Marburg, 2.3.2019
Mit Fassungslosigkeit nehme ich zur Kenntnis, dass die zuständigen Stellen beim Regierungspräsidium und im Kreishaus in der dem Express Nr. 49 / 2018 beigelegten Werbung für Schreckschusswaffen noch nicht einmal eine Ordnungswidrigkeit wahrnehmen konnten. Obgleich das Faltblatt mit der Überschrift “Pyrotechnik“ ausgewiesen ist, finden sich in ihm vorrangig täuschend echt aussehende Schreckschusswaffen, und als „Gratis-Geschenk“ beim Kauf einer Waffe eine Schachtel Pfefferspray-Munition. Was das mit Leuchtraketen am Sylvesterhimmel zu tun haben soll, ist mir ein Rätsel!
Offensichtlich haben sich zuständigen Sachbearbeiter von der irreführenden Werbung hinter’s Licht führen lassen. Denn Schreckschusswaffen sind keine Spielzeuge; und sie sind auch nicht harmlos. Auch sie können tödlich sein. Auch wer mit einer Schreckschusswaffe bedroht wird, erlebt Todesangst. Eine Unterscheidung in „echte Waffe“ oder „nur Schreckschusswaffe“ ist in der bedrohlichen Situation für das Opfer nicht möglich. So auch am 18. Februar, als in Wenkbach ein falscher Polizist die Waffe gegen einen Autofahrer richtet und abdrückt. (OP online v. 19.2.2019 / Print 20.2.2019)

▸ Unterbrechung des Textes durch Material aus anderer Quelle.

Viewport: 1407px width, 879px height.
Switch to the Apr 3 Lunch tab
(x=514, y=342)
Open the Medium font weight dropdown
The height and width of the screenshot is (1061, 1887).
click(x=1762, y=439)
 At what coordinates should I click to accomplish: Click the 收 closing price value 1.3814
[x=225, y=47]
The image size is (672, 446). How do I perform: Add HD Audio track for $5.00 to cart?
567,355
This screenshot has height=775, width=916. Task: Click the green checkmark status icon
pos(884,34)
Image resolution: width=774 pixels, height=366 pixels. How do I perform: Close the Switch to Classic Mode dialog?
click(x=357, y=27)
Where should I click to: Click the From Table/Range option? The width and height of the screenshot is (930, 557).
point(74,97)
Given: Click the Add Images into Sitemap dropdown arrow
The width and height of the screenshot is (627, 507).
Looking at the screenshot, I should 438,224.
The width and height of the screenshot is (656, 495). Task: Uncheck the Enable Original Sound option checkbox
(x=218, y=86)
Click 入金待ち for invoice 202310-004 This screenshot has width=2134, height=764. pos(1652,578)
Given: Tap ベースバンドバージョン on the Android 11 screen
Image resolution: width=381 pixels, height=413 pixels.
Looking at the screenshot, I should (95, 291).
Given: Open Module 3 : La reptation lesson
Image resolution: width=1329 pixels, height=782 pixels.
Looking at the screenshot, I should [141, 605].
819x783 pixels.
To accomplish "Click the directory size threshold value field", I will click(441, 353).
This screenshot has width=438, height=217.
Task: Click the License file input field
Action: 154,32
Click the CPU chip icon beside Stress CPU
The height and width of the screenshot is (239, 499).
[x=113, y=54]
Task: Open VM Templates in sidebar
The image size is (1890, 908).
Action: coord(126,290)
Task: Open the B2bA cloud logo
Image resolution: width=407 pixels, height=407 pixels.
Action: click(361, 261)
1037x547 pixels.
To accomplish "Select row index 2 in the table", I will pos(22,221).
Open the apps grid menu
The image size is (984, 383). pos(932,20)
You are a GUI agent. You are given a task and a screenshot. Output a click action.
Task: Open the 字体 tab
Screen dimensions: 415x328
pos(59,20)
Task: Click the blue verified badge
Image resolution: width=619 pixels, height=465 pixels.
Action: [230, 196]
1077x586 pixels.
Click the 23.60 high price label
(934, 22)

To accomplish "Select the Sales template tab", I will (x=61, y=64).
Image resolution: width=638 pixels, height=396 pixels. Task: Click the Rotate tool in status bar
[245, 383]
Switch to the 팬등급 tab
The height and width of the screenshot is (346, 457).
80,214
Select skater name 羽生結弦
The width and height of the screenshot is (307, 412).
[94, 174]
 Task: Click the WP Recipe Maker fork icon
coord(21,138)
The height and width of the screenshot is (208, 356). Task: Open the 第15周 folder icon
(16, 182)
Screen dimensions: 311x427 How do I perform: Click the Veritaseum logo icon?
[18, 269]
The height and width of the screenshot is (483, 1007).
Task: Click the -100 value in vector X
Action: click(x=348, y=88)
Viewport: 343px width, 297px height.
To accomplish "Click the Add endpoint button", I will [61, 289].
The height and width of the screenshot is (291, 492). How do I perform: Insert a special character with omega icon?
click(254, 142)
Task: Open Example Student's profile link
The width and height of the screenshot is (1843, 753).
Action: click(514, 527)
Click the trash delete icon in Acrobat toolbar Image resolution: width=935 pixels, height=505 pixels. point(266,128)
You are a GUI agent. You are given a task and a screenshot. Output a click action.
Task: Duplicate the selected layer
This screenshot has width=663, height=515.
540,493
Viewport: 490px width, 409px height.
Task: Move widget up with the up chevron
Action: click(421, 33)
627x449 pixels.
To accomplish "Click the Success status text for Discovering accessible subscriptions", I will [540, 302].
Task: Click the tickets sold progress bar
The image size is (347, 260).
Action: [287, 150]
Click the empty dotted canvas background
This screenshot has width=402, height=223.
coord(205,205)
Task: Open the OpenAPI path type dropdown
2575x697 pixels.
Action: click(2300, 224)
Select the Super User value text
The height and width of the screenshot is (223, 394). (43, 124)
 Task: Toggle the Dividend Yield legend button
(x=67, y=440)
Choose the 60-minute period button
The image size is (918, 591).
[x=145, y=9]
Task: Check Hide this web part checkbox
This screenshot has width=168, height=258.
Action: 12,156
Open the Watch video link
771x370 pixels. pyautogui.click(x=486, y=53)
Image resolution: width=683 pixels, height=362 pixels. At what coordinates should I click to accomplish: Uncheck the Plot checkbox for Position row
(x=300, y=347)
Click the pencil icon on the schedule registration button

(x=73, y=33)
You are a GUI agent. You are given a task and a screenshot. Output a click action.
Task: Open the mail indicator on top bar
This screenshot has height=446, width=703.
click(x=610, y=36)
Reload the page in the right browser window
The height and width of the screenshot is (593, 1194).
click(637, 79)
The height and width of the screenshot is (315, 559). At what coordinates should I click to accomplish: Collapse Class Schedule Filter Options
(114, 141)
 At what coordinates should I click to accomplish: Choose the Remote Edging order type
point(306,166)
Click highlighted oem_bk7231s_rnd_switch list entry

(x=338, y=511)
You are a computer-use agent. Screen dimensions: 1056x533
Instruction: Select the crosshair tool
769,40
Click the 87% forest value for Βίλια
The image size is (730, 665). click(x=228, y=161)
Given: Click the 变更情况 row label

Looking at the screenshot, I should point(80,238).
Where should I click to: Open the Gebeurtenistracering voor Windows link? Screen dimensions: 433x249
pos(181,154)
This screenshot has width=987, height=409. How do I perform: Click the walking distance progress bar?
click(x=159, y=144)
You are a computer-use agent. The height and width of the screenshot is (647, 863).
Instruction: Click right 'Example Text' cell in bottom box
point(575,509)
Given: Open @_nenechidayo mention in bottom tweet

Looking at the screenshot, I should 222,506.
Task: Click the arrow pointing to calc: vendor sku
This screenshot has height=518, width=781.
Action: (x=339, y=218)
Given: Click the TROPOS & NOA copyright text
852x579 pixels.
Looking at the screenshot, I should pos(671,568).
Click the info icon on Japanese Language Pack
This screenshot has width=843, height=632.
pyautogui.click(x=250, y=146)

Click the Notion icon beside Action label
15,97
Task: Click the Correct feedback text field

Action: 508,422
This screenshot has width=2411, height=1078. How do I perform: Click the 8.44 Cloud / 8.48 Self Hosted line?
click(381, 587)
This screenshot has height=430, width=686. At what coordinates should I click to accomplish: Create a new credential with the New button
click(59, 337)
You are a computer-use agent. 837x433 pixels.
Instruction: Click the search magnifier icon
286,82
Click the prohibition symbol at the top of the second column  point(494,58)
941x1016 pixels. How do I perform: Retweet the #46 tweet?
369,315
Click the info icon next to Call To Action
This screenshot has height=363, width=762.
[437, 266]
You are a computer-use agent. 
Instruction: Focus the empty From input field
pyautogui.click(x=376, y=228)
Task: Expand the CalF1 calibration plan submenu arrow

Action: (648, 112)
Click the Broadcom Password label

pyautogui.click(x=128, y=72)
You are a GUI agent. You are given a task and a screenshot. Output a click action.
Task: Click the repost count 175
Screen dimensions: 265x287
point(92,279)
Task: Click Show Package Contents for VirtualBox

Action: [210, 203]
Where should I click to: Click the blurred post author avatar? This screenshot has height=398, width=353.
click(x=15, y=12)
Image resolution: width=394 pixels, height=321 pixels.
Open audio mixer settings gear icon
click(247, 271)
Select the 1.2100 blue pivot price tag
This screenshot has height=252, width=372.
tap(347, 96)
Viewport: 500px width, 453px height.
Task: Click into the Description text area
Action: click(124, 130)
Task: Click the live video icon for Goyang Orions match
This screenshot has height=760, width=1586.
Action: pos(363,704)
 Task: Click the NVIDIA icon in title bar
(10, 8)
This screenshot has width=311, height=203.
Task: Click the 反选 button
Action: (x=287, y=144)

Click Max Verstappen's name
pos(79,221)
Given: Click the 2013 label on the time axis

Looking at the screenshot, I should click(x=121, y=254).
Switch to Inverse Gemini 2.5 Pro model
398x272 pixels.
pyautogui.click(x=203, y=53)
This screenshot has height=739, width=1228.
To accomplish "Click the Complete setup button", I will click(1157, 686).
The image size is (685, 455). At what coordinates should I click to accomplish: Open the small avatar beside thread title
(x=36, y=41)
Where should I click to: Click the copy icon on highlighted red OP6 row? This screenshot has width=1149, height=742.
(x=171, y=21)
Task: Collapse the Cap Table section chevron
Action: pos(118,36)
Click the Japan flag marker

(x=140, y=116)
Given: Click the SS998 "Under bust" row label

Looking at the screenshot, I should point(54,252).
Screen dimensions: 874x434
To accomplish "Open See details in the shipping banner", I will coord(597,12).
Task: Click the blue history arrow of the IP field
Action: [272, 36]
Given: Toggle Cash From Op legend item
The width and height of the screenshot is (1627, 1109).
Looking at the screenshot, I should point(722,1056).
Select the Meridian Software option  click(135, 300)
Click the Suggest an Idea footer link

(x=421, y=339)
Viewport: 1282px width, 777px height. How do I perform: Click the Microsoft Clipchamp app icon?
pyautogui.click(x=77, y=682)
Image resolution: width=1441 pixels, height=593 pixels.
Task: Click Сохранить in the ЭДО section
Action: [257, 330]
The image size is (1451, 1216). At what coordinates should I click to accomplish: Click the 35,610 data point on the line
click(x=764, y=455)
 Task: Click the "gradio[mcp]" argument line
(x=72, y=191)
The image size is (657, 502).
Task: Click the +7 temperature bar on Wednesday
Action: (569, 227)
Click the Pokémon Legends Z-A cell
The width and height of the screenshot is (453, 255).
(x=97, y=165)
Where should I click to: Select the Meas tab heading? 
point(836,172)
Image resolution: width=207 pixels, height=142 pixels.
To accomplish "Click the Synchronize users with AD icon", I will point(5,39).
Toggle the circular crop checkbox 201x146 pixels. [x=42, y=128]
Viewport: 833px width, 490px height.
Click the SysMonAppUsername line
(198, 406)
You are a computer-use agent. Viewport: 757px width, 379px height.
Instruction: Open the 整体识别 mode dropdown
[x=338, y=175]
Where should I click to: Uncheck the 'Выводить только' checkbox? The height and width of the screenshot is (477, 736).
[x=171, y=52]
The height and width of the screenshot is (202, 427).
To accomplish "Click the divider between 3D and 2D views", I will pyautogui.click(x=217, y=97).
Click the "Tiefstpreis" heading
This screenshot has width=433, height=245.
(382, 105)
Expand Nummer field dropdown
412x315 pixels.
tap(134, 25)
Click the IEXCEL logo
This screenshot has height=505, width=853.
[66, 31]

Es ist auch keinem Streifenpolizisten und keiner Streifenpolizistin zuzumuten, in einem nächtlichen Einsatz bei einer aggressiven Auseinandersetzung unter adrenalinaufgeladenen, testestorongesteuerten und alkoholisierten jungen Männern eindeutig erkennen zu können, ob das Gefuchtel mit einer Waffe „nur“ dem Scheine nach „echt“ ist. Da hätten die Kolleg/-innen aus dem Regierungspräsidium und der Kreisverwaltung durchaus die paar Schritte zur Polizei gehen können, um sich zu erkundigen.
Wenn die Werbung für Schreckschusswaffen juristisch – noch nicht einmal als Ordnungswidrigkeit – ohne Folgen bleibt, dann befürchte ich, dass hier langsam „amerikanische Verhältnisse“ einziehen werden. Denn die Verführung von „Schreckschuss-“ zur „scharfen Waffe“ ist groß, und die Schritte dorthin sind klein.
Mit der Legitimierung von Waffenwerbung wird die Brutalisierung und Militarisierung der Gesellschaft voraussichtlich zunehmen. Es kann einem Angst und Bange werden!
Das zu bedenken, hatte ich von den verantwortlichen Stellen erwartet.
Es bleibt mir nur zu hoffen, dass alle Publikationsorgane freiwillig und aus ethischen Gründen zukünftig auf solche Werbebeilagen verzichten.